Cassa integrazione Covid: si cambia. Ecco il nuovo piano del governo

Previsto un amplimento del sostegno di altre 18 settimane ma non per tutte le aziende. Per quelle che non rientrano nei paletti ci sarà doppia opzione: pagare parte della cassa o prendere incentivi


È il perno della strategia economica anti virus del governo, ma ora rischia di trasformarsi in un boomerang e di fare male al Paese.

Perché, come spiega il giornalista Giuseppe Colombo in un articolo pubblicato su Huffingtonpost, la cassa integrazione Covid, quella che ha tenuto a galla milioni di aziende e di lavoratori da quando è scoppiata la pandemia, rischia di imporsi come modello stabile. E questa cristallizzazione si traduce in lavoratori che non hanno uno stipendio pieno, in aziende chiuse e fatturati che non decollano, nel rischio di trasformare il galleggiante della cassa in licenziamenti. Perciò si cambia.

La riforma del governo è quasi pronta. Huffpost la anticipa partendo dalla regola che farà da base: le aziende che potranno accedere alla cassa Covid alle condizioni attuali saranno solo quelle che avranno registrato un calo del fatturato pari ad almeno il 20 per cento.

Il piano punta a disincentivare il ricorso alla cassa integrazione. Il rischio è infatti quello di tenere il mondo del lavoro in bagnomaria e di rallentare la già impervia risalita per uscire dalla crisi. Il nuovo meccanismo entrerà in campo con la manovra di agosto dove saranno previste altre 18 settimane di cassa integrazione Covid, che si aggiungeranno alle 18 già in campo (nove sono state previste con il Cura Italia di marzo e altre nove sono state aggiunte dopo).
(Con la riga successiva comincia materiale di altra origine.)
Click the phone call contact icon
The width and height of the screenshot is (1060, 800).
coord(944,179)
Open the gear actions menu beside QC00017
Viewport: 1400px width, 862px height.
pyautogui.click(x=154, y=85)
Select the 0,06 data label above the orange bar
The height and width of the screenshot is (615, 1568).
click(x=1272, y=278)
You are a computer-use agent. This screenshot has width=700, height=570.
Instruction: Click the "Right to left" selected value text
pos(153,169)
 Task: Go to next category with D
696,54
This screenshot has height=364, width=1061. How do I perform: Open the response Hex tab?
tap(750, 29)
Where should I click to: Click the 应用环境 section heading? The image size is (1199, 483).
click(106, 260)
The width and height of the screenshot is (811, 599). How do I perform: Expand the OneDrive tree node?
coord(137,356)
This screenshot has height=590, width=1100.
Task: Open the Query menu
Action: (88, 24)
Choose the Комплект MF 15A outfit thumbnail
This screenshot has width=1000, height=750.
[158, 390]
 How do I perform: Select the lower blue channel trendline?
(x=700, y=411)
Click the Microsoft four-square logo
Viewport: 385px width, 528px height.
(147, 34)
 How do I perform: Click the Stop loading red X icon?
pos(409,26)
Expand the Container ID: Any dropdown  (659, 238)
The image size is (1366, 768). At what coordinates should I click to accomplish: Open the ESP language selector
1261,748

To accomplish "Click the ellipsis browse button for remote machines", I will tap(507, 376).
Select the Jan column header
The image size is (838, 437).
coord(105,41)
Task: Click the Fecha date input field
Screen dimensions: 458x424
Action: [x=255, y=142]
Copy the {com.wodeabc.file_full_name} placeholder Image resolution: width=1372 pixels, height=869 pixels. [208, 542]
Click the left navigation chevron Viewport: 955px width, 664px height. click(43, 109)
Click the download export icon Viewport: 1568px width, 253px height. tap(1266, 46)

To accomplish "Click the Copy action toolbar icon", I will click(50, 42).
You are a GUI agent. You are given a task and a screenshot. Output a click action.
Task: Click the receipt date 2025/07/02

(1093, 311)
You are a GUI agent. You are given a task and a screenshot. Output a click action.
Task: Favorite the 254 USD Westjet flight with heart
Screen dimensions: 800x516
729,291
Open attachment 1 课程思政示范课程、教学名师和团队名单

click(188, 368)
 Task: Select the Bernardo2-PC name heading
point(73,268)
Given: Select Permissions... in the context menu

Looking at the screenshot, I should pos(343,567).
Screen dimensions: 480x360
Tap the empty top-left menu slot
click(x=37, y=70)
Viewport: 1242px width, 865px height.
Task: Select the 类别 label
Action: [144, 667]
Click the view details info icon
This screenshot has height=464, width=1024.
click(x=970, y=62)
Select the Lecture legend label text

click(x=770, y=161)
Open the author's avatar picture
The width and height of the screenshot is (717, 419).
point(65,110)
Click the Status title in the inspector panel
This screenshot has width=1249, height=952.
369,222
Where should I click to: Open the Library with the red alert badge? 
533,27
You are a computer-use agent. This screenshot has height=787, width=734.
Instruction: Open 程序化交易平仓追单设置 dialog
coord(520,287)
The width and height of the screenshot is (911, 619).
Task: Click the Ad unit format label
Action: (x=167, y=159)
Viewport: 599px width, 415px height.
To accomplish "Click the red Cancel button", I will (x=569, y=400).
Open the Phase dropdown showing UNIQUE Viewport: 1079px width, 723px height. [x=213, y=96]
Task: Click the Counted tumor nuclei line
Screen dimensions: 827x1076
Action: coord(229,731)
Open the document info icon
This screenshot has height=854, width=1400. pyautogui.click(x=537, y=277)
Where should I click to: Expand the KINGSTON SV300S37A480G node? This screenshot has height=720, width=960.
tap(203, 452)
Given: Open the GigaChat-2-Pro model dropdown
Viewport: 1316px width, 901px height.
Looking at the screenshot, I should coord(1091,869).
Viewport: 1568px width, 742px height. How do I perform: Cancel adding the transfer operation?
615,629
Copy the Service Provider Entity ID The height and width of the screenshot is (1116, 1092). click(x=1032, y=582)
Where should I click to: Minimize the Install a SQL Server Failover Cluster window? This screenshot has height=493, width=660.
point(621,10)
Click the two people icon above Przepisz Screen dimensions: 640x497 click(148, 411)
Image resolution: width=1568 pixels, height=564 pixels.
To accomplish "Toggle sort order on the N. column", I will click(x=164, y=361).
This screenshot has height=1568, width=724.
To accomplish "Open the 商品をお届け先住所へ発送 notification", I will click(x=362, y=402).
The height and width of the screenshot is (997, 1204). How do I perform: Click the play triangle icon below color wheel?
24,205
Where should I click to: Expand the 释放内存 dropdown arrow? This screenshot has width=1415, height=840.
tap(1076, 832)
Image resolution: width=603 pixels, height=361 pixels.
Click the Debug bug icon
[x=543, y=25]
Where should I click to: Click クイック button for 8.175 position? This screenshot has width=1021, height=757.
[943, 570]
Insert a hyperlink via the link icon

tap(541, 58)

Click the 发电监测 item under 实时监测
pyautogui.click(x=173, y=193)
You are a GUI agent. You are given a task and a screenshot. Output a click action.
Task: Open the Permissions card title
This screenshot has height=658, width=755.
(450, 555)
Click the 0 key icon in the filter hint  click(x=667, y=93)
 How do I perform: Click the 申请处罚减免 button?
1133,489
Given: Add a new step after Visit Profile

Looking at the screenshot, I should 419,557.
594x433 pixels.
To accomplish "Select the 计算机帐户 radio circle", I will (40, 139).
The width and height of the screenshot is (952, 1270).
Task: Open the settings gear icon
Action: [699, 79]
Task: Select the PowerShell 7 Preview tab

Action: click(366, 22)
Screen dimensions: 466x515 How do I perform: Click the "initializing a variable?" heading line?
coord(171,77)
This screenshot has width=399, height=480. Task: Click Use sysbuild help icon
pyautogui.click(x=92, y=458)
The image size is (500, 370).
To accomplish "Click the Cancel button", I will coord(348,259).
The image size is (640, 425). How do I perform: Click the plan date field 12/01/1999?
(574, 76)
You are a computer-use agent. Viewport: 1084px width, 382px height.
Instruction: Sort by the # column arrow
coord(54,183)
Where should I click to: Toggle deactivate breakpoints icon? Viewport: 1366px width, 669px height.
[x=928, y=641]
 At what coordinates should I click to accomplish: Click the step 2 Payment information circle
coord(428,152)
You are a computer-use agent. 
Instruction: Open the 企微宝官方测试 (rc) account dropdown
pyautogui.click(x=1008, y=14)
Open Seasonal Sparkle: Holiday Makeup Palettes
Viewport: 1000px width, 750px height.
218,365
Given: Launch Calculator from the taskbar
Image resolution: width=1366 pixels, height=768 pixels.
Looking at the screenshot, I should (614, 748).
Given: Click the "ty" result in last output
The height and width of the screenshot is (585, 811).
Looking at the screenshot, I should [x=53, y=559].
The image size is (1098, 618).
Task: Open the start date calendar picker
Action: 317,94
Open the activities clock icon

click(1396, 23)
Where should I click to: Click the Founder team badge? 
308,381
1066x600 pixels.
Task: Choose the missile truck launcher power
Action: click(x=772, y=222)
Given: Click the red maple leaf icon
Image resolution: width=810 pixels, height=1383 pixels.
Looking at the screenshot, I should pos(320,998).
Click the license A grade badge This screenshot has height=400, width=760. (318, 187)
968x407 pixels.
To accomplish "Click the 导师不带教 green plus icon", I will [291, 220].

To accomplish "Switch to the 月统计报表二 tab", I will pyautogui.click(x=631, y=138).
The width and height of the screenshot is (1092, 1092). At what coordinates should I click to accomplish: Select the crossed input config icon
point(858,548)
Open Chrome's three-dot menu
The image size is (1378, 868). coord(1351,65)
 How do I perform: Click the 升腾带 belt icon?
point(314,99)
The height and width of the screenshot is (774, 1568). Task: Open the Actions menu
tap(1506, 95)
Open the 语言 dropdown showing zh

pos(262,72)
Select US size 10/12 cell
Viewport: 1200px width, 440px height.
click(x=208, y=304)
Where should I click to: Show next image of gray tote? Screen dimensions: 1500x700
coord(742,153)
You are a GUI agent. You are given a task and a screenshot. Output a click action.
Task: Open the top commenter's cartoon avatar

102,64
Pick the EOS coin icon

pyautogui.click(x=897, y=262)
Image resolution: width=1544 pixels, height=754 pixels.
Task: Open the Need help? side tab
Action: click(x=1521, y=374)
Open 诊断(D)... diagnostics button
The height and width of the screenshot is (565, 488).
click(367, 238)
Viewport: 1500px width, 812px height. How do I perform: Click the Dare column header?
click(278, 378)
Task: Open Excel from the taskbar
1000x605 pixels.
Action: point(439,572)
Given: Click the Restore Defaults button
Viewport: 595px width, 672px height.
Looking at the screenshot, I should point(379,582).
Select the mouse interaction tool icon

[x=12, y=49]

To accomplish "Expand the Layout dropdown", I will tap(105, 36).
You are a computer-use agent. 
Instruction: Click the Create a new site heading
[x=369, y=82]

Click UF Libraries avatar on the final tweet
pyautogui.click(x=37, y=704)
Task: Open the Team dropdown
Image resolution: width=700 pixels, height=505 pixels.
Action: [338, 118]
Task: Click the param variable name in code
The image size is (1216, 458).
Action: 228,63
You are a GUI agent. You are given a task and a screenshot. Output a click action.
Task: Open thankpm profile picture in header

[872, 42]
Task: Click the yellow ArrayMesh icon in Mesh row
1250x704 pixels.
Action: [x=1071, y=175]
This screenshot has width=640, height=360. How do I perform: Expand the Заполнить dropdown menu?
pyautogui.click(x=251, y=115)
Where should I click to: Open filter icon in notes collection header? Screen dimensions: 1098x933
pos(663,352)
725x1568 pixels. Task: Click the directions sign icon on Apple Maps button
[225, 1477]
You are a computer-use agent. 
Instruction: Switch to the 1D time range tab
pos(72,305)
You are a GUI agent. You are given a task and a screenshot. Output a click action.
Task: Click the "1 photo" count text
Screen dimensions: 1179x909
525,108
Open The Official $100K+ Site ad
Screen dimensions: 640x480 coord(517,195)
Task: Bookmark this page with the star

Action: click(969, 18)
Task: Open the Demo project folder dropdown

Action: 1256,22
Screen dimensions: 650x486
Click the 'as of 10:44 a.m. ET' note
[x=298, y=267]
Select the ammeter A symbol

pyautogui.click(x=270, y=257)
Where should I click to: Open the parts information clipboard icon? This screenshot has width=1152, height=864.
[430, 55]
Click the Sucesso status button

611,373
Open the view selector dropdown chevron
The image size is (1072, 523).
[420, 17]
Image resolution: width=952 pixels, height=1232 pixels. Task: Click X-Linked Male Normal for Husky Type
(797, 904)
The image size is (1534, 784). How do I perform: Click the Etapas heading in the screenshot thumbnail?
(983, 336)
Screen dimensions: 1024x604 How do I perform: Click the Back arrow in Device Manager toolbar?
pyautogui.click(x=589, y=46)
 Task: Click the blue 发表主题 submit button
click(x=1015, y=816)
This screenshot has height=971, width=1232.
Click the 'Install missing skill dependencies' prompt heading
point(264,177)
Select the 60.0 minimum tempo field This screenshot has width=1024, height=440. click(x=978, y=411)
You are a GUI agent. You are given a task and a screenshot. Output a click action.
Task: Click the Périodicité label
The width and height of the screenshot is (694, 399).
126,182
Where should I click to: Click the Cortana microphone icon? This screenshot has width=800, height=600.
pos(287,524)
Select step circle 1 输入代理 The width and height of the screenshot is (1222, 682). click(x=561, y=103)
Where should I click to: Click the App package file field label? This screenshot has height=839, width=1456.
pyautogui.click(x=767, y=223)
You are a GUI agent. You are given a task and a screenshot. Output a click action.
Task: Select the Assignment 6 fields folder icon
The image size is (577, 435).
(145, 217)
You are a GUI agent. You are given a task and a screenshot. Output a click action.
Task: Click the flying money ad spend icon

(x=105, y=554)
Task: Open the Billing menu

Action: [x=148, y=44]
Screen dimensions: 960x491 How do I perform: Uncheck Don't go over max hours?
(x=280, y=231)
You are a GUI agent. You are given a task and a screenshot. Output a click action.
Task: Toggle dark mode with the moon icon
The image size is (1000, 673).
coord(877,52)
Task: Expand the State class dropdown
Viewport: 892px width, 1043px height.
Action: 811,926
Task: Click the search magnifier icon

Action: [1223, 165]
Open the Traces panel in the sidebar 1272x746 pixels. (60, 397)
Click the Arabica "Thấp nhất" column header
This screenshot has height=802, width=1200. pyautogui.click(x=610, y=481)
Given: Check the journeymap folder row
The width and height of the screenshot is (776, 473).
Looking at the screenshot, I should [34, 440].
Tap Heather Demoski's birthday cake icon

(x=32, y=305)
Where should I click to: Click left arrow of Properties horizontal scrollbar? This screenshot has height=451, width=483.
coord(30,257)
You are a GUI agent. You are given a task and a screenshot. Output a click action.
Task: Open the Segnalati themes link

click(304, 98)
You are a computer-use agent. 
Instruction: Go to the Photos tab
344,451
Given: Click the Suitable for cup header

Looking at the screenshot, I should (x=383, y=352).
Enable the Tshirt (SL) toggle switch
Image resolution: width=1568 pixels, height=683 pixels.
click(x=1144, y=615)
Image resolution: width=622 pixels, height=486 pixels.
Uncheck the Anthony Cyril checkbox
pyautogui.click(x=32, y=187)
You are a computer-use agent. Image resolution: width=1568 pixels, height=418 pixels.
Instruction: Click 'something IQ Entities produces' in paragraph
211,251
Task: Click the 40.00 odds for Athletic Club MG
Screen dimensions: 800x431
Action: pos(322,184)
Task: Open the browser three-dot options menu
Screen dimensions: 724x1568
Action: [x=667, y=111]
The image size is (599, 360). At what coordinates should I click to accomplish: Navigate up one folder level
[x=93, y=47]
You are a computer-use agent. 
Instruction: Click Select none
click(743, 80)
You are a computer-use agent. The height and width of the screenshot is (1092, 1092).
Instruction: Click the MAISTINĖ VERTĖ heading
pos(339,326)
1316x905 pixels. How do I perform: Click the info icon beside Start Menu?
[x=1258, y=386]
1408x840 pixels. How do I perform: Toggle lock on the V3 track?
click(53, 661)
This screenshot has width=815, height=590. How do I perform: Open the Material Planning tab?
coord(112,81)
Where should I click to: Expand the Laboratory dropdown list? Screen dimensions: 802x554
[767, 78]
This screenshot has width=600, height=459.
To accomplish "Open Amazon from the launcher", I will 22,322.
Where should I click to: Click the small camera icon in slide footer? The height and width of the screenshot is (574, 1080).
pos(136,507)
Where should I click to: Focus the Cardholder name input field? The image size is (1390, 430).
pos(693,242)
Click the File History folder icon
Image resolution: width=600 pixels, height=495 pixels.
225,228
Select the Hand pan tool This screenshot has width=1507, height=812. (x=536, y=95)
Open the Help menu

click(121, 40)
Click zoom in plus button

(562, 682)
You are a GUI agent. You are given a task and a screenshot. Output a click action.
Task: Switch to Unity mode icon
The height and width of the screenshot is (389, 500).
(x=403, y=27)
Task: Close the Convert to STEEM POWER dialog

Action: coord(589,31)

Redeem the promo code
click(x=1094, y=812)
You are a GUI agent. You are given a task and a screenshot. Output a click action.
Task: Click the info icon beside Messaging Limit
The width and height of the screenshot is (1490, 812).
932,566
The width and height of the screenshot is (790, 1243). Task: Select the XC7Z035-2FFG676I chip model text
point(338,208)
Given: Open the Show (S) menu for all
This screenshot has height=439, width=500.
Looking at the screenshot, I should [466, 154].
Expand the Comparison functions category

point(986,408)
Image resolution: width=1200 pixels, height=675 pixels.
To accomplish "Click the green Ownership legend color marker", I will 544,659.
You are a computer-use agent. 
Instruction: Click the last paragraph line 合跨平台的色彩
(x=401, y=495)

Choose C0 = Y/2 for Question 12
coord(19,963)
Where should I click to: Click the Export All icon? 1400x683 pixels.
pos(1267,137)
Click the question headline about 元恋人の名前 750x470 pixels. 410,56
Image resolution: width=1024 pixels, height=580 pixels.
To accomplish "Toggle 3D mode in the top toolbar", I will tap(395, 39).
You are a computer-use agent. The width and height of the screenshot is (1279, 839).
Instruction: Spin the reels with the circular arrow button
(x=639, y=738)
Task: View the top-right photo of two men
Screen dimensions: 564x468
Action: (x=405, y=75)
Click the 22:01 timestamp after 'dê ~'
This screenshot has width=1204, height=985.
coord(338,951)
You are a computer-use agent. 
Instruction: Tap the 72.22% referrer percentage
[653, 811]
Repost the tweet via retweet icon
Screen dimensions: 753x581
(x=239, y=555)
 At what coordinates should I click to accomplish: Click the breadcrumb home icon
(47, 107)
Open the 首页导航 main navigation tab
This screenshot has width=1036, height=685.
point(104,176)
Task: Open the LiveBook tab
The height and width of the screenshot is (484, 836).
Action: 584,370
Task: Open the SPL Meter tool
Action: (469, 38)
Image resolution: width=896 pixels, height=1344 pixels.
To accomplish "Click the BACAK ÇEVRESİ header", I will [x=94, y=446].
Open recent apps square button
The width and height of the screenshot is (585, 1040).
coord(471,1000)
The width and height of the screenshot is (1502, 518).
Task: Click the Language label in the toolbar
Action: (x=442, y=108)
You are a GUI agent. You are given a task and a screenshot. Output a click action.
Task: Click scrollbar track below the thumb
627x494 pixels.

In questo modo la coperta si allungherà fino all’autunno inoltrato, ma i paletti per l’accesso hanno l’obiettivo di sfoltire il numero delle domande che le aziende inviano all’Inps per ottenere la cassa in favore dei propri dipendenti.

A queste diciotto nuove settimane, che saranno articolate in uno schema di 9+9, potranno accedere solo le aziende che hanno già usufruito delle diciotto settimane in essere. Ce ne sono parecchie perché le domande possono riferirsi anche a periodi retroattivi e ci sono ad esempio aziende che hanno iniziato a usufruire delle prime nove settimane di cassa Covid (quelle messe in campo dal Cura Italia del 17 marzo) già per periodi a partire dal 21 febbraio. Ci sono altre aziende che non hanno ancora utilizzato tutte le diciotto settimane, ma la prospettiva è comunque quella di cambiare corso per le nuove diciotto. Le aziende che avranno registrato un calo del fatturato del 20% o superiore potranno usufruire delle diciotto settimane aggiuntive alle stese condizioni attuali. Il che significa che la cassa integrazione continuerà a pagarla lo Stato, attraverso l’Inps. Condizioni super agevolate per le imprese dato che la cassa Covid presenta tutta una serie di vantaggi che non ha la cassa tradizionale. Per esempio non va pagato il contributo addizionale, le settimane di cassa Covid non si sommano alle settimane di cassa integrazione ordinaria che può durare fino a un anno. E poi ancora non è richiesta l’anzianità di 90 giorni dei lavoratori. Questo carattere eccezionale e vantaggioso l’ha portato con sé la crisi sanitaria, che ha stravolto il perimetro della classica crisi aziendale.

Qualora il calo del fatturato dell’azienda fosse inferiore al 20%, si aprirebbe un doppio binario. Il disincentivo al ricorso alla cassa integrazione si colloca qui.

In questo caso, infatti, l’azienda può scegliere di continuare a chiedere la cassa fino a 18 nuove settimane, ma deve contribuire a pagare la cassa al lavoratore insieme all’Inps. In pratica, in percentuale, deve autofinanziarsi la cassa: una parte continuerà a metterla l’Inps, un’altra l’azienda. Il tutto sarà inserito in un sistema a scalini: se l’azienda ha perso ad esempio il 19% pagherà di meno di un’azienda che ha perso il 5 per cento. L’alternativa – e qui il governo spera di attivare un meccanismo capace di invertire il trend in corso – è un esonero contributivo, quello che comunemente viene chiamato decontribuzione. Altro non è che uno sgravio dei contributi dovuti sulle retribuzioni dei lavoratori. In pratica le aziende non dovrebbero versare più la loro parte di contributi (una piccolissima percentuale è a carico del lavoratore) all’Inps. In questo modo si abbatte il costo del lavoro che grava sulle imprese. La condizione, però, è che i dipendenti siano messi a lavoro.